Answer: The slope for effect 1 is not significant, but the slope for effect 2 is significant. I would interpret this as dosage_effect2 having a significant effect on alertness whereas dosage_effect1 does not.
*13.* Finally, how does the model fit now?
Answer: The statistics indicating the model fit have remained the same.
*14.* Finally, let's give contrast coding a try!
**Remember, contrast coding is ideal when we have a hypothesis ahead of time (without looking at the means). Let's say that before our study we hypothesized that "a" would be highest, "b" would be second, and "c" would be lowest. We need to create a contrast code that reflects this hypothesis.**
No need to write this one out.
```{r}
# This ifelse() function creates a vector where dosage level "a" is coded
# .5, level "b" is coded 0, and level "c" is coded -.5.
cont.code <- ifelse(data$Dosage=="a", .5, ifelse(data$Dosage=="b", 0, -.5))
#once again, there are other ways to create this pseudovariate
```
*15.* Estimate the model using contrast coding
```{r}
mod3 <- lm(Alertness ~ cont.code, data=data)
summary(mod3)
# Note: The model F-test is the same as the t-test for the
# slope coefficient. This is because we now only have 1 predictor in the
# model.
```
Answer: y= 26.955 + 12.818x
*16.* Is the intercept significant and how would we interpret it?
Answer: The intercept is significant as indicated in the output by the asterisk, and by the p-value of 0.00089. This indicates that when the variables are re-centered, the mean for all data points are significantly different than 0.
*17.* What about the other regression coefficients, why do we only have 1 slope now?

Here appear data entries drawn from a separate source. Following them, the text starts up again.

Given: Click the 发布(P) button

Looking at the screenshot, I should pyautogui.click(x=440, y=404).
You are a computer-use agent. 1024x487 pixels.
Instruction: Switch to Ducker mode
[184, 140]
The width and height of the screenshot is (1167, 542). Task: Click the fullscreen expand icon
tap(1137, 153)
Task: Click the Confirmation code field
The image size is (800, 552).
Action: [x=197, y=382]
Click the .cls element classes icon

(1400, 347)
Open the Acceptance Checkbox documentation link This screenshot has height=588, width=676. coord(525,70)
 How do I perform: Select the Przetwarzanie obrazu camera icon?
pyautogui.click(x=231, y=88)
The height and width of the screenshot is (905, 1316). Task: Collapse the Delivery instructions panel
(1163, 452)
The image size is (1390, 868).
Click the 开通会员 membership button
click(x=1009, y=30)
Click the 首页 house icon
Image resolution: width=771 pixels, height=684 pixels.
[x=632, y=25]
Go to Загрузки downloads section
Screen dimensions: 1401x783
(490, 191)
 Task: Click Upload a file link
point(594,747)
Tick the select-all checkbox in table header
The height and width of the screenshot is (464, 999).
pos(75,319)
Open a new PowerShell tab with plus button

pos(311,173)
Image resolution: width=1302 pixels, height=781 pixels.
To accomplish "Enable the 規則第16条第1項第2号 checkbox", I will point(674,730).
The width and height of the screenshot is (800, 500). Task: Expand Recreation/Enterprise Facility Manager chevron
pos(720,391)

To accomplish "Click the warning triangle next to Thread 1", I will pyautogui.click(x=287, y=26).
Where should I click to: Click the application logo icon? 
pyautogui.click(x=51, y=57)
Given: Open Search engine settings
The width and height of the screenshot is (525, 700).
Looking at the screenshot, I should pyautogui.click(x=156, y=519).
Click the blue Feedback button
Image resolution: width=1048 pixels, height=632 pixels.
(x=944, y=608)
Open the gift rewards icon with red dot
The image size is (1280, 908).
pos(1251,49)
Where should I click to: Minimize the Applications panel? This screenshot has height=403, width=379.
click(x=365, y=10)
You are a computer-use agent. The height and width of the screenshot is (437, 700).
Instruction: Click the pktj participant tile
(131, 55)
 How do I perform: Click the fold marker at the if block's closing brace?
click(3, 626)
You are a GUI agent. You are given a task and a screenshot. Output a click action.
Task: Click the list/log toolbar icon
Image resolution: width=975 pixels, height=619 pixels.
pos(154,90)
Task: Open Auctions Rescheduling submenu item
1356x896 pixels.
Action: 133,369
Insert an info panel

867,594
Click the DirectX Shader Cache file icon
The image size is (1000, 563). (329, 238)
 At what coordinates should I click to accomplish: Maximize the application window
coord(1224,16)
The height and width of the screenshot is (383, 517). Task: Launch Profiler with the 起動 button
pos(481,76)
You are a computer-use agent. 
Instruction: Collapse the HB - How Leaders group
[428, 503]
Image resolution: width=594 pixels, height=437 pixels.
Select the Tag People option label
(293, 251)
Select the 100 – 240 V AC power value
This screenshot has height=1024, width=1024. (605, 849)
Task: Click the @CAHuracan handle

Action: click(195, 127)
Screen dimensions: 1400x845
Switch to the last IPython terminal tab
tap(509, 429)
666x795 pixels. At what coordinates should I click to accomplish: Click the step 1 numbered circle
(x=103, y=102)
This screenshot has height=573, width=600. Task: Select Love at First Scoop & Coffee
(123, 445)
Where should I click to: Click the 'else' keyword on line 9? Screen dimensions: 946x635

Answer: There is only one slope because the contrast coding re-centered the categorical data so that there will be one mean and one slope to represent the categorical data.
*18.* How would you interpret the slope?
Answer: The slope indicates that there is a significant difference between dosage a and dosage b for treatment 3.
*19.* How does the model fit now?
Answer: The residual error and degrees of freedom have increased slightly, and so this still indicates this is not a strong model fit.